■ **TASK**: Please take the lines from the one holding "You are a computer-use agent." through the one holding "Task: Click the new H1 heading text" in the data below and copy them exactly.

■ **EXCERPTED DATA**:

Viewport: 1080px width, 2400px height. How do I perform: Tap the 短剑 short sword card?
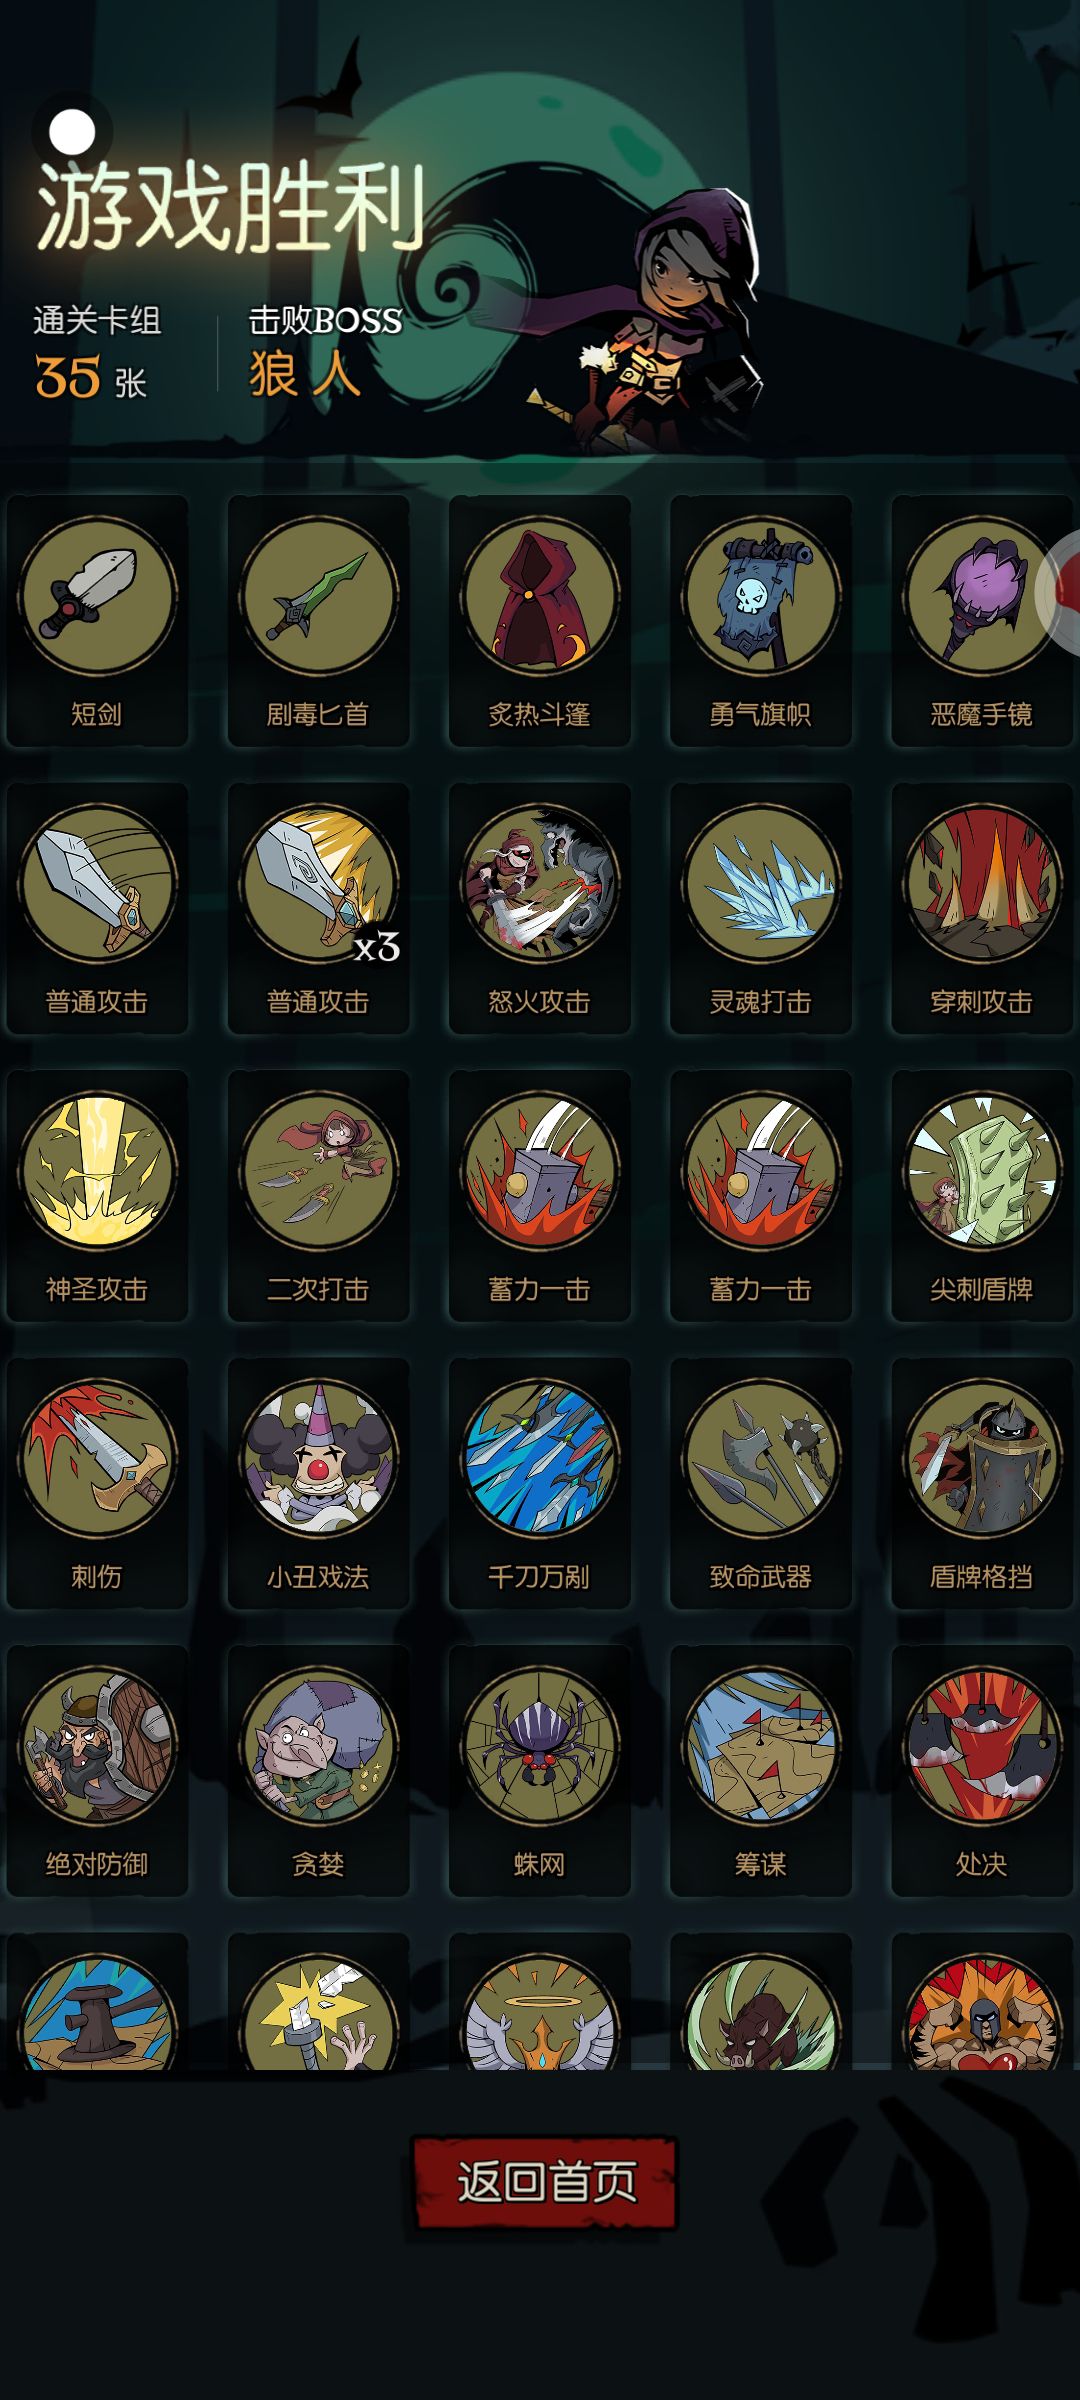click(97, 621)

--

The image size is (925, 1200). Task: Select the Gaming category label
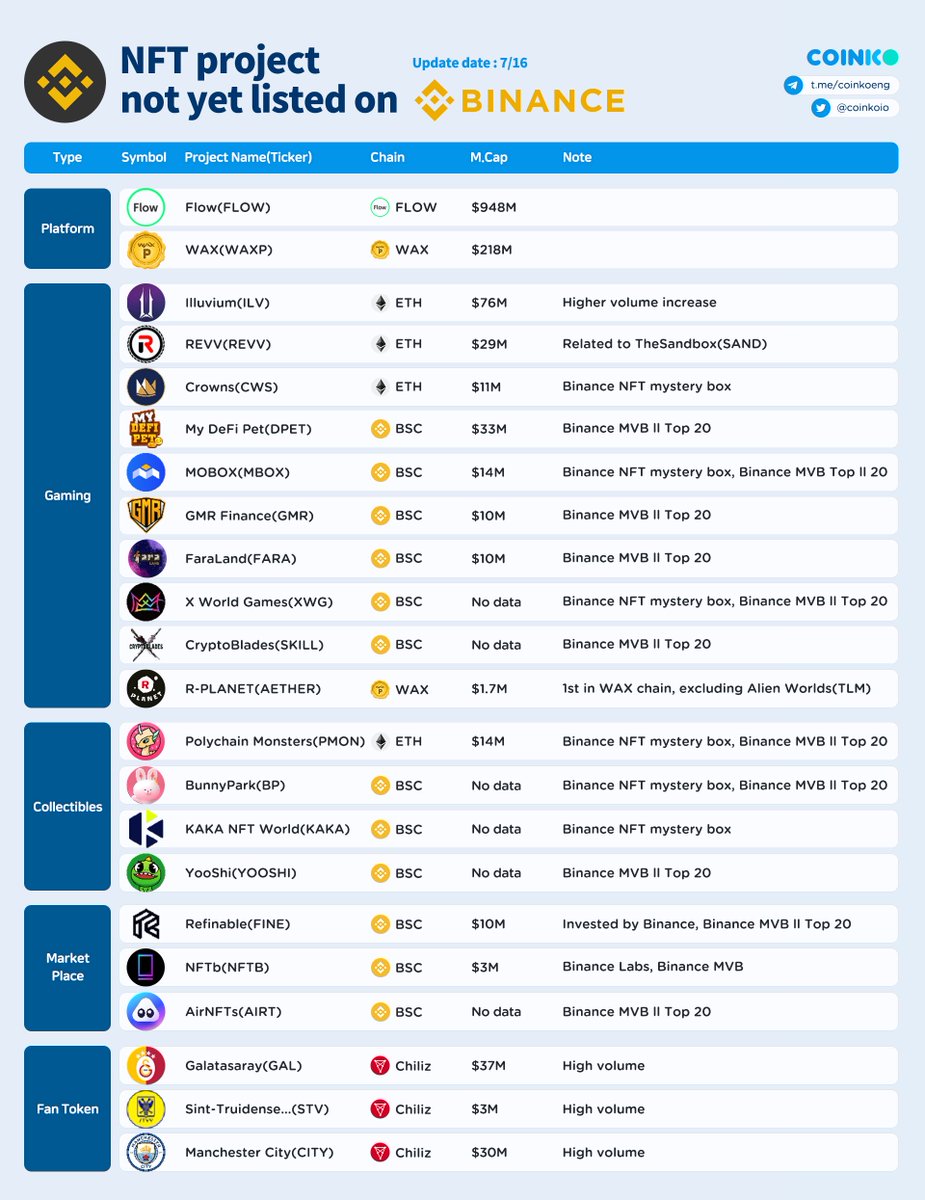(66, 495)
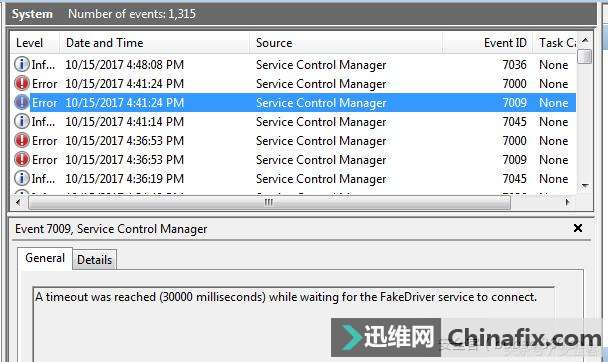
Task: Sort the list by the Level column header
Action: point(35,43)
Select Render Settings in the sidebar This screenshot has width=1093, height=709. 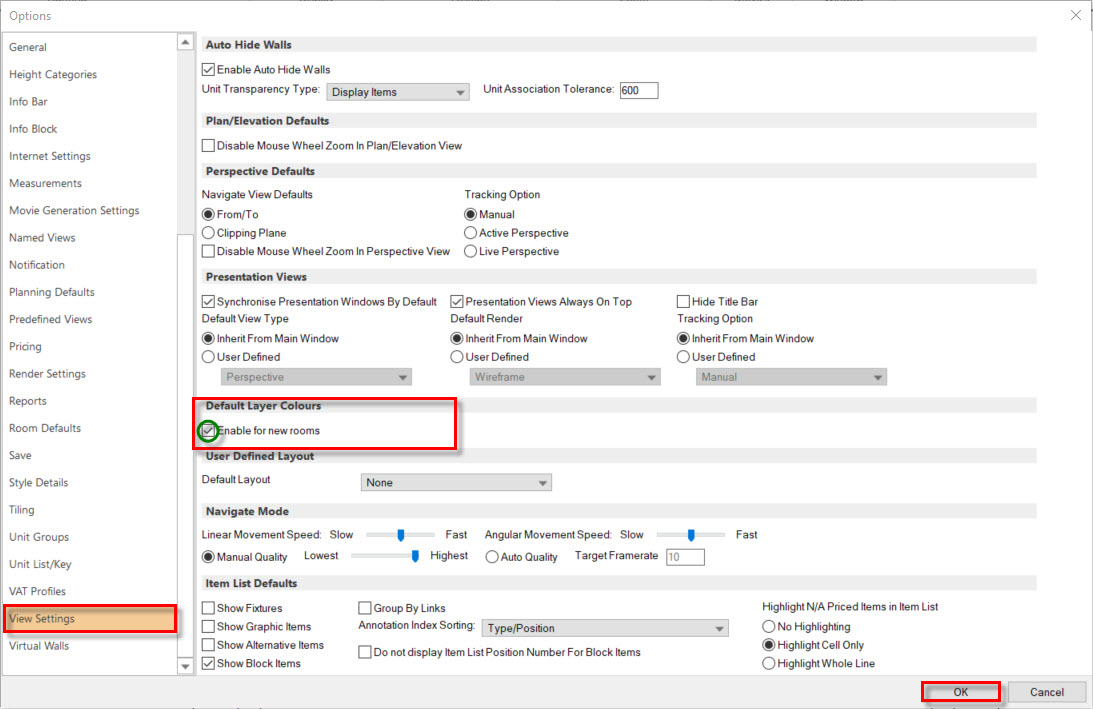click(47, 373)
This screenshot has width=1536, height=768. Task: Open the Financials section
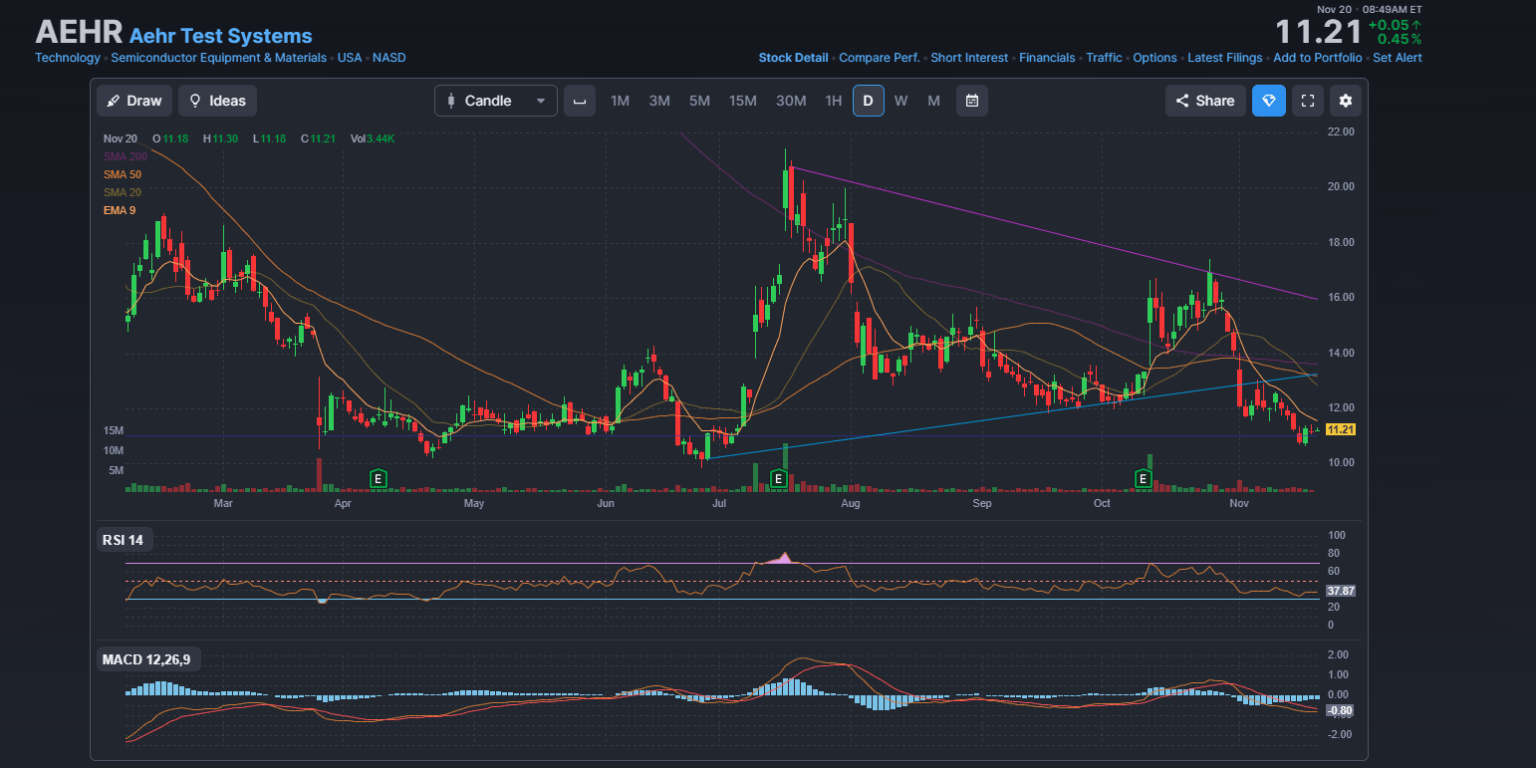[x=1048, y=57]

--

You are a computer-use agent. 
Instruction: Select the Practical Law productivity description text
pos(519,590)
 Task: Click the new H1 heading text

■ **RESPONSE TO THIS EXERCISE**:
You are a computer-use agent. 
Instruction: Select the Practical Law productivity description text
pos(519,590)
 Task: Click the new H1 heading text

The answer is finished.